Chesapeake Energy Corp. last week was notified by the New York Stock Exchange (NYSE) that it was not in compliance with continued listing standards and it gave the company the standard six months to remedy the matter before its shares are pulled from the market.
The stock at midday Monday was trading at around 79 cents/share. NYSE requires that listed companies maintain an average closing share price of at least $1.00 over a consecutive 30 trading-day period.
Chesapeake, which made the announcement late Friday after receiving notice Dec. 10, has struggled with heavy debt loads and recently warned that it might be forced to file bankruptcy if commodity prices don’t improve. The company, once a symbol of the onshore boom and the industry’s ascendancy valued at nearly $40 billion, has seen its market capitalization erode to less than $2 billion.
After it warned of bankruptcy last month, the company announced a series of financial measures aimed at managing the debt load.

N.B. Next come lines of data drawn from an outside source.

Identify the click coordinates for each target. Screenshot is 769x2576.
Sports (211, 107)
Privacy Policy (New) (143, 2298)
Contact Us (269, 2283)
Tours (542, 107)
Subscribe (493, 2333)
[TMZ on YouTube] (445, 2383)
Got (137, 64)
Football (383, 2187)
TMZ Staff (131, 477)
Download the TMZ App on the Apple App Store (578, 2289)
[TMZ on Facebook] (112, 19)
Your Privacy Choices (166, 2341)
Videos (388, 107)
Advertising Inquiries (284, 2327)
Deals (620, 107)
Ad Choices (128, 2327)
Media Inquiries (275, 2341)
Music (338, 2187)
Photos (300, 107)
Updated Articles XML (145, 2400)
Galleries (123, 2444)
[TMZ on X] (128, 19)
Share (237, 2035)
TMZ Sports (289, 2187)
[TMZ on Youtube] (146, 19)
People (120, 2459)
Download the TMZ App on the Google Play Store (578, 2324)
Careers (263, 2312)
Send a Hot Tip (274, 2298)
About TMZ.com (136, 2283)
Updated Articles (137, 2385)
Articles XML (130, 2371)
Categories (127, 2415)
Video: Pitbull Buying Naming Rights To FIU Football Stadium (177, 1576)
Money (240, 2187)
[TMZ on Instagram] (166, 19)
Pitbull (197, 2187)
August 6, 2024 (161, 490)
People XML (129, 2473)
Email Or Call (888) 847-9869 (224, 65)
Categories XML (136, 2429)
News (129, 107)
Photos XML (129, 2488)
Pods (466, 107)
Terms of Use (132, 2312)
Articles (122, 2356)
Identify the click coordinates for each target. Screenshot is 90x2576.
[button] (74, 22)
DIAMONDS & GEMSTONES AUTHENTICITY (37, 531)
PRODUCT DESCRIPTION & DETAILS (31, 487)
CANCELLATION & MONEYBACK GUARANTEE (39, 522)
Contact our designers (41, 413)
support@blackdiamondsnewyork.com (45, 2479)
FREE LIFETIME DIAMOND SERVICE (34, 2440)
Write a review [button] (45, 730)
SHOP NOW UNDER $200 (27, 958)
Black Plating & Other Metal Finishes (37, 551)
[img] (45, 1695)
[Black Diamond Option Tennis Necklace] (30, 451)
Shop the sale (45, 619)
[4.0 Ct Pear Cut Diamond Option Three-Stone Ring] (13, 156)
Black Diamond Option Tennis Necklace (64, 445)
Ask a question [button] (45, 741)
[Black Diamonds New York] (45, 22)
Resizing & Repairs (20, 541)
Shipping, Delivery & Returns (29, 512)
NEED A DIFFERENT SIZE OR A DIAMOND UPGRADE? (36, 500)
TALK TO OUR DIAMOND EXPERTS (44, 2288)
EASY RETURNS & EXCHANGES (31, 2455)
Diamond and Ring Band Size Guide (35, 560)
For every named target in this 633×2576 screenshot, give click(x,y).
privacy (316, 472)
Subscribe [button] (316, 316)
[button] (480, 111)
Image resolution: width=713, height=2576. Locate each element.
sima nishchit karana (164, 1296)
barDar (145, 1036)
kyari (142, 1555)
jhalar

Chesapeake said it plans to regain compliance with the listing standards by executing a 2020 operating program that includes a 30% year/year cut in capital expenditures, the financial measures it announced earlier this month, asset sales and the possibility of a reverse stock split that would need shareholder approval at the next annual meeting in May.
The company must respond to NYSE within 10 days of receiving the delisting notice and ultimately has six months to regain compliance.